【问题标题】:What is the most pythonic way to sort dates sequences?对日期序列进行排序的最 Pythonic 方式是什么?
【发布时间】:2014-04-15 05:40:20
【问题描述】:

我有一个代表一年中一个月的字符串列表(未排序且不连续): ['1/2013', '7/2013', '2/2013', '3/2013', '4/2014', '12/2013', '10/2013', '11/2013', '1/2014', '2/2014']

我正在寻找一种 Pythonic 方法来对所有这些进行排序并按照以下建议分隔每个连续序列:

[ ['1/2013', '2/2013', '3/2013', '4/2013'], 
  ['7/2013'], 
  ['10/2013', '11/2013', '12/2013', '1/2014', '2/2014'] 
]

有什么想法吗?

【问题讨论】:

  • 它们是如何分组的,连续几个月?

标签: python algorithm python-2.7 sequence


【解决方案1】:

基于the example from the docs that shows how to find runs of consecutive numbers 使用itertools.groupby()

from itertools import groupby
from pprint import pprint

def month_number(date):
    month, year = date.split('/')
    return int(year) * 12 + int(month)

L = [[date for _, date in run]
     for _, run in groupby(enumerate(sorted(months, key=month_number)),
                           key=lambda (i, date): (i - month_number(date)))]
pprint(L)

解决方案的关键是与enumerate() 生成的范围进行区分,以便连续的月份都出现在同一个组中(运行)。

输出

[['1/2013', '2/2013', '3/2013'],
 ['7/2013'],
 ['10/2013', '11/2013', '12/2013', '1/2014', '2/2014'],
 ['4/2014']]

【讨论】:

  • months 未定义?
  • @RedBaron: months 是问题的原始列表。
  • 虽然最短,但这个解决方案看起来不像是非常惯用的 Python,尽管 Haskell 或 F# 粉丝会喜欢它:) 可以通过将日期转换为月数来稍微简化它:pastebin.com/8KR8Ayzc
  • @9000:使用月数绝对是一种改进。

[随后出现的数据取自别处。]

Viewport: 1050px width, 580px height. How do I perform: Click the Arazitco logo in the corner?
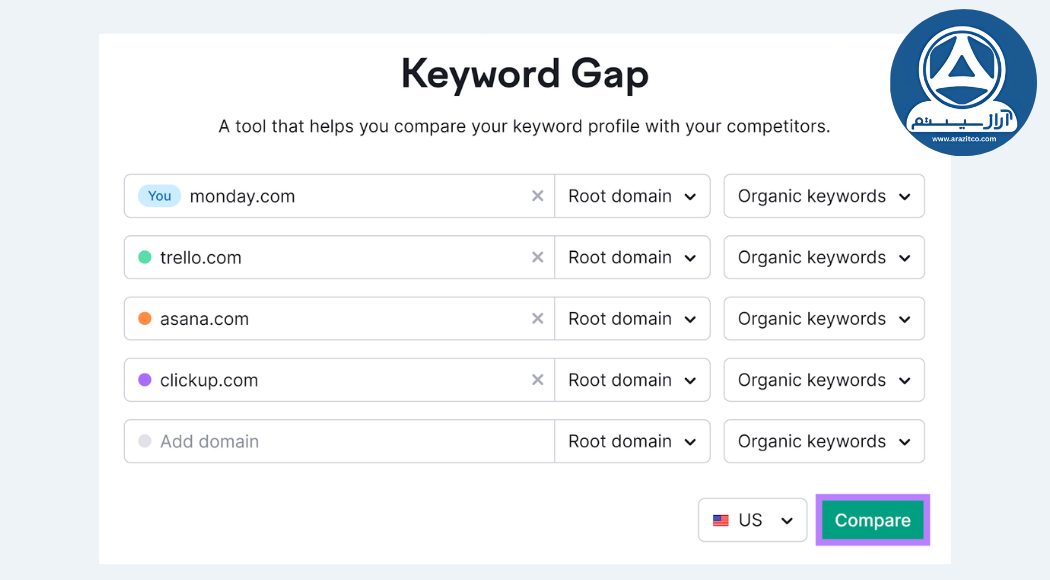(x=962, y=82)
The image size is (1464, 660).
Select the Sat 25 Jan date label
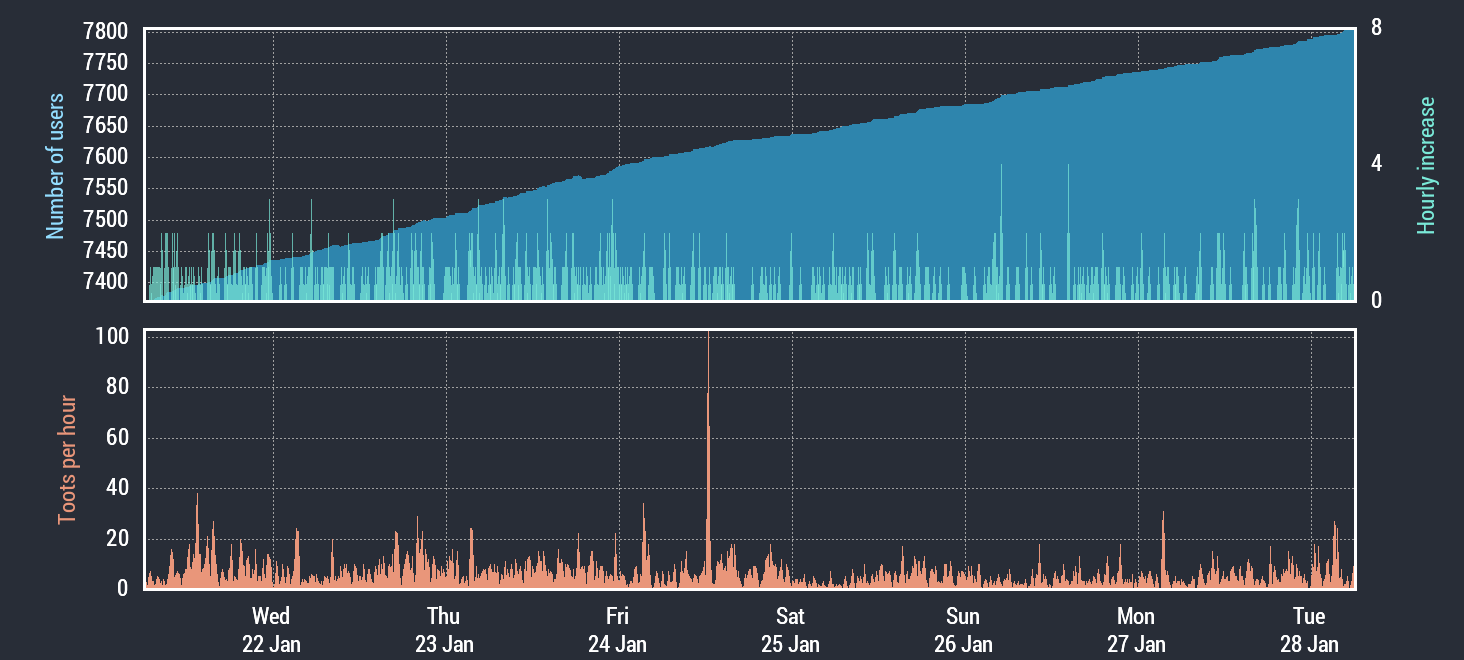(790, 630)
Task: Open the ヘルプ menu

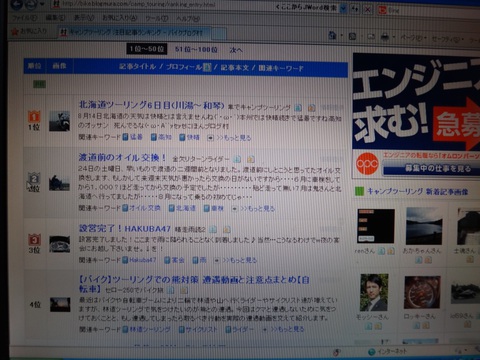Action: pos(188,19)
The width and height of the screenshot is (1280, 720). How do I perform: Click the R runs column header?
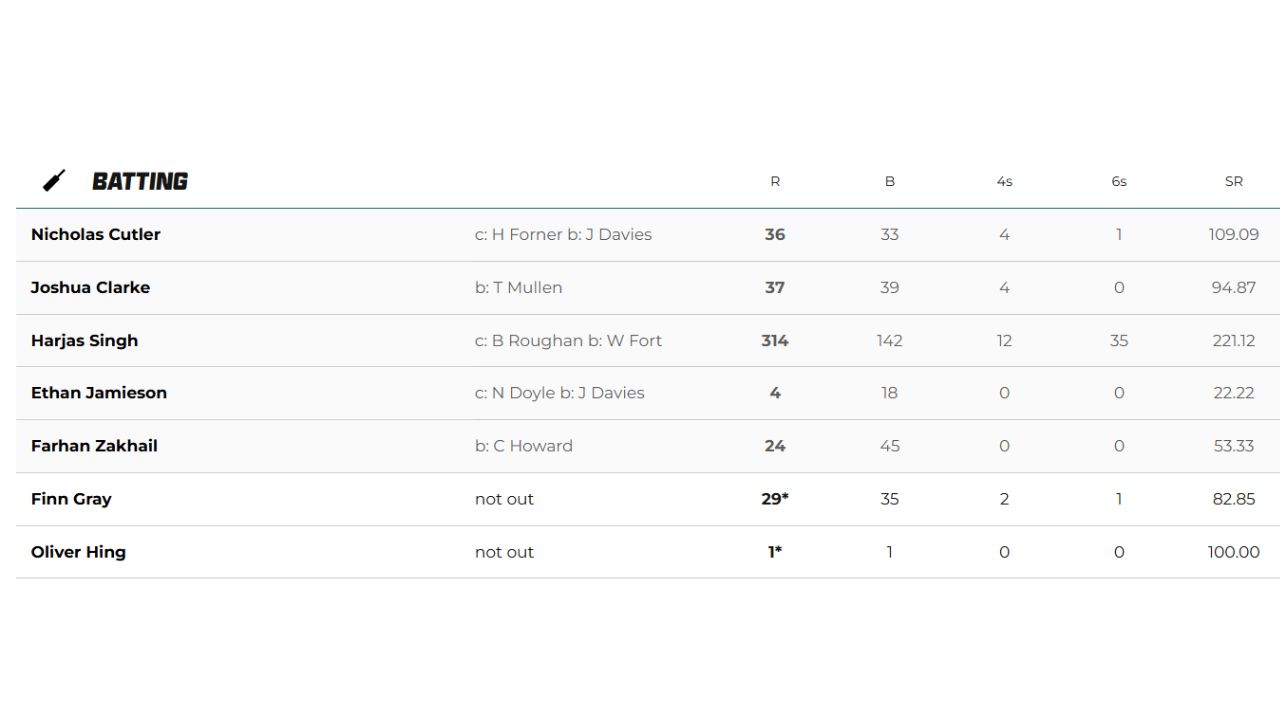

我已经更新了答案
【解决方案2】:

groupby 示例很可爱,但过于密集,并且会在以下输入上中断:['1/2013', '2/2017'],即当存在不相邻年份的相邻月份时。

from datetime import datetime
from dateutil.relativedelta import relativedelta

def areAdjacent(old, new):
    return old + relativedelta(months=1) == new

def parseDate(s):
    return datetime.strptime(s, '%m/%Y')

def generateGroups(seq):
    group = []
    last = None
    for (current, formatted) in sorted((parseDate(s), s) for s in seq):
        if group and last is not None and not areAdjacent(last, current):
            yield group
            group = []
        group.append(formatted)
        last = current
    if group:
        yield group

结果:

[['1/2013', '2/2013', '3/2013'], 
 ['7/2013'],
 ['10/2013', '11/2013', '12/2013', '1/2014', '2/2014'],
 ['4/2014']]

【讨论】:

    【解决方案3】:

    如果您只想对列表进行排序,请使用 sorted 函数并传递 key 值 = 将日期字符串转换为 Python 的 datetime 对象的函数 lambda d: datetime.strptime(d, '%m/%Y'),请检查以下代码示例为您的列表作为 L

    >>> from datetime import datetime
    >>> sorted(L, key = lambda d: datetime.strptime(d, '%m/%Y'))
    ['1/2013', '2/2013', '3/2013', '7/2013', '10/2013', 
     '11/2013', '12/2013', '1/2014', '2/2014', '4/2014'] # indented by hand
    

    要将“月/年字符串列表”拆分为“连续月份列表列表”,您可以使用以下脚本(读取 cmets),其中,我首先对列表L 进行排序,然后在基础上对字符串进行分组连续月份(检查连续月份我写了一个函数):

    def is_cm(d1, d2):
        """ is consecutive month pair?
            : Assumption d1 is older day's date than d2
        """
        d1 = datetime.strptime(d1, '%m/%Y')
        d2 = datetime.strptime(d2, '%m/%Y') 
    
        y1, y2 = d1.year, d2.year
        m1, m2 = d1.month, d2.month
    
        if y1 == y2: # if years are same d2 should be in next month
            return (m2 - m1) == 1
        elif (y2 - y1) == 1: # if years are consecutive
            return (m1 == 12 and m2 == 1)
    

    它的工作原理如下:

    >>> is_cm('1/2012', '2/2012')
    True # yes, consecutive
    >>> is_cm('12/2012', '1/2013')
    True # yes, consecutive
    >>> is_cm('1/2015', '12/2012') # None --> # not consecutive
    >>> is_cm('12/2012', '2/2013')
    False # not consecutive
    

    拆分代码的代码:

    def result(dl):
        """
        dl: dates list - a iterator of 'month/year' strings
        type: list of strings
    
        returns: list of lists of strings
        """
        #Sort list:
        s_dl = sorted(dl, key=lambda d: datetime.strptime(d, '%m/%Y'))
        r_dl = [] # list to be return
        # split list into list of lists
        t_dl = [s_dl[0]] # temp list
        for d in s_dl[1:]:
            if not is_cm(t_dl[-1], d): # check if months are not consecutive
                r_dl.append(t_dl)
                t_dl = [d]
            else:
                t_dl.append(d)
        return r_dl
    
    result(L)
    

    不要忘记包含from datetime import datetime,这个技巧我相信你可以很容易地更新一个新的日期列表,其中日期是其他格式的。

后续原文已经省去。